Breakfast Notes #47 (Humor, Feedback, Coke)

Good morning friends.

Here is what I want to share this week.

  • Working Reads. I have been focused on reading books lately. From now on, interesting links will be placed in each breakfast note. 🙂
  • Quote of the Week. James Clear in everyone’s favourite self-help book, Atomic Habits  - 'Problem #1: Winners and losers have the same goals.’

Here is the 47th serving of the Breakfast Notes.

Reads Of The Week

Here are the reads of the week.

  • Ode To The Library Museum. A trip to the Chester Beatty Library, where there are books made entirely of jade causes the author to reflect on the significance of a physical book.
  • George Yeo and his Trees. A former Foreign Minister gives his thoughts on how Singapore’s leaders ought to tend to the garden that is our home.
  • Why You Must Read. We live in a knowledge economy which means that value must be extracted from knowledge. The more valuable your insight, the more economic value you get to reap. Writing can be ridiculously asynchronous. This means an uncovered piece of knowledge hidden in books is waiting for you to uncover it.

Humour

Credit: The Independent

Boston-based auction house RR Auction just sold this letter from Steve Jobs for almost $500k.

Steve Jobs had an underrated, dry sense of humour.

I guessed that it pays to be humorous. Turns out, I was right.

It is so important that in this 1958 study - over 90% of men and 81% of women reported that their life partner must have a sense of humour.

How can stakes be any higher?

The Value of Good Feedback

How to be an Effective Executive, is an inside look as to how Keith Rabois, one of America’s most successful company builders led in the business.

  • Who’s Keith? Not me. Keith led companies like PayPal, Square, OpenDoor, and LinkedIn.

I loved how Keith took constructive feedback seriously.

‘In his first few months at PayPal, Reid Hoffman sat Keith down and told him that Peter Thiel didn’t think Keith was quantitative enough when making arguments. For the next six months, Keith made sure to include metrics in all of his arguments and still thinks about that feedback 16 years later.’

First, I thought it was kind of Reid to give hyper-specific feedback in a one-to-one setting. Second, I thought it was incredible that Keith did not retaliate, argue or start a civil war.

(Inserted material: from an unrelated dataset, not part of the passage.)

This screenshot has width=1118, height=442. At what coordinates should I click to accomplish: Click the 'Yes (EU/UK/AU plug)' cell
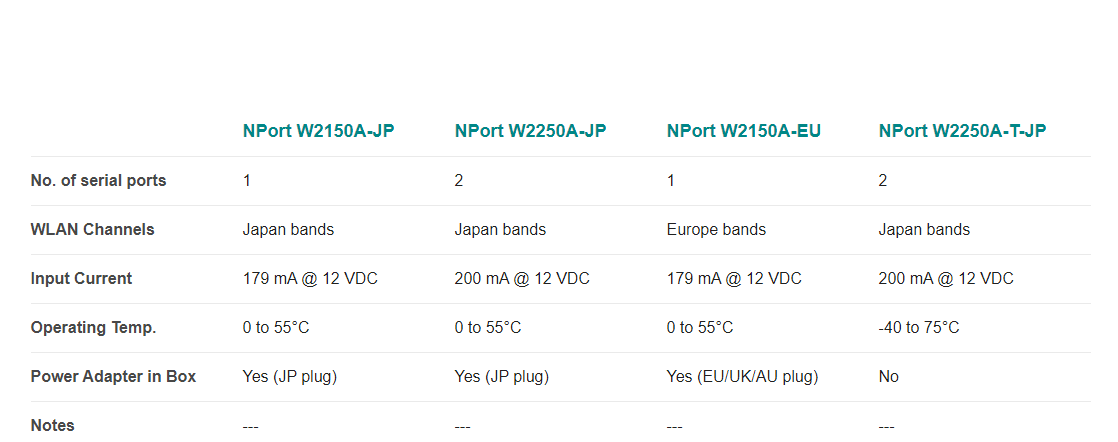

Instead, he acted on it.

An A* feedback giver gives good feedback.

An A* feedback taker acts good on feedback.

Visualization Of The Week

Credit: Coca Cola

I love magazine ads.

They are a masterclass in writing, design and humour.

Here is my favourite diet coke ad from 1981.

Why I like it: They turned tired cliches into great ad copy.

Video Of The Week

CNA(Youtube)

President Xi Jin Ping said, ‘China’s hope lies in youth.’

Yet, the widespread disillusionment of Chinese youths in the workplace seems to dim that hope.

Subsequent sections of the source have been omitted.